The thing that’s wrong with call-out culture isn’t that it goes all-out against even vulnerable people. That’s part of it, but the thing that’s wrong with it is that it refuses to acknowledge that people have a right to not be harassed or controlled.
Yes, this.
It’s not about some people being unacceptable targets, to me.
It’s “can we consider what targeting means? Can we rethink whether that’s anything we should be doing?”
I agree.
As a confession: I’ve used “be more gentle because you never know if the person might have anxiety/other mental illness” before. And it’s partly because, yes, being called out can be particularly horrific for some people with anxiety. But it’s partly because… sometimes, I’m scared to say “don’t bully anyone regardless of who they are”. Because “ALL people deserve X” is now a taboo thing to say and a thing you get taken down for - you have to point out how some already-marginalised group benefits somehow.
And… reading over that sentence. I’m scared to say “don’t bully anyone regardless of who they are”.
That… just doesn’t feel like something that should happen within the context of “social justice”. If this is what I’m looking at as the new normal, we have taken a terrible wrong turn somewhere.

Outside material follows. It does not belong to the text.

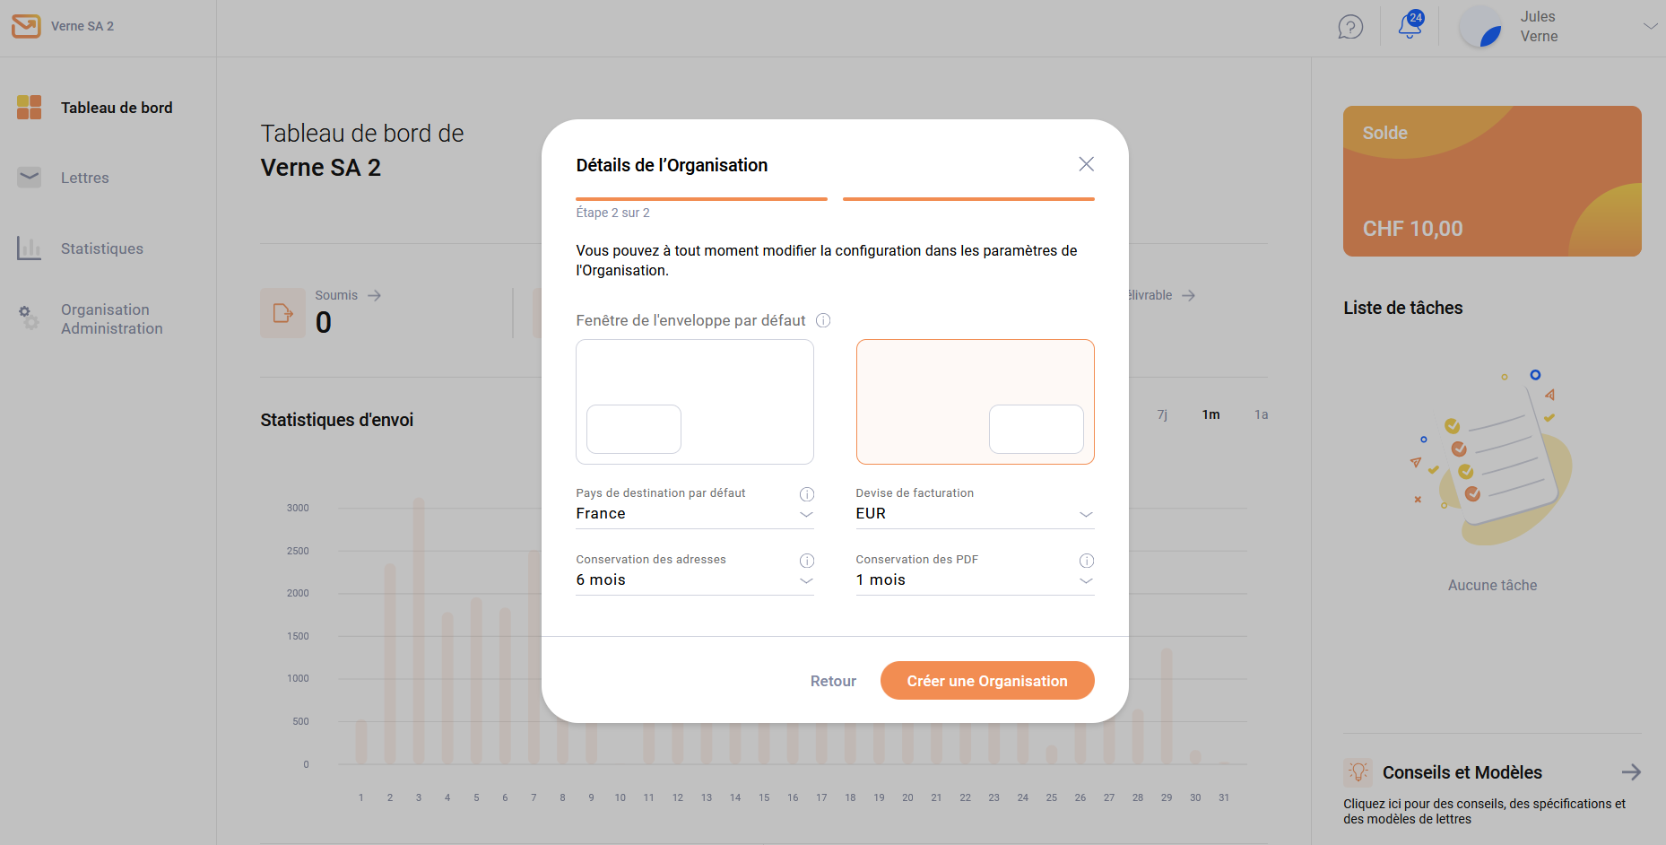The image size is (1666, 845).
Task: Expand the user account menu chevron
Action: click(x=1650, y=27)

This. Everyone deserves kindness and respect until they prove they honest to gods are hateful shitheads. But until then, be willing to give them patience. I know it’s hard when you’re a member of an oppressed minority. If you can’t handle it, please let someone else speak for you until the person shows they’re actually a cruddy person. But don’t attack them until you know they have no desire to learn. You can’t know until you give them a chance and part of that is patience and kindness.
But there is a point here I am also trying to make:
People have a right to set boundaries. Including choosing NOT to learn. Someone choosing not to educate themselves doesn’t give the go-ahead for other people to abuse them, either.
I don’t think introducing conditions like “unless X…/until Y…you can’t abuse people” helps, because abuse… isn’t something that can be managed. That’s not what abuse is, that’s not how it works.
And the entire concept of a “shitty person who deserves it” is dangerous, too, for the aforementioned reasons. Because as long as people think “well, it’s bad to do that, except to genuinely terrible people who refuse to do the right thing,” then anyone can STILL be painted as “genuinely terrible.” And my point is that it’s not useful to hairsplit over categories of acceptable and unacceptable targets, when we shouldn’t be treating people like targets to begin with.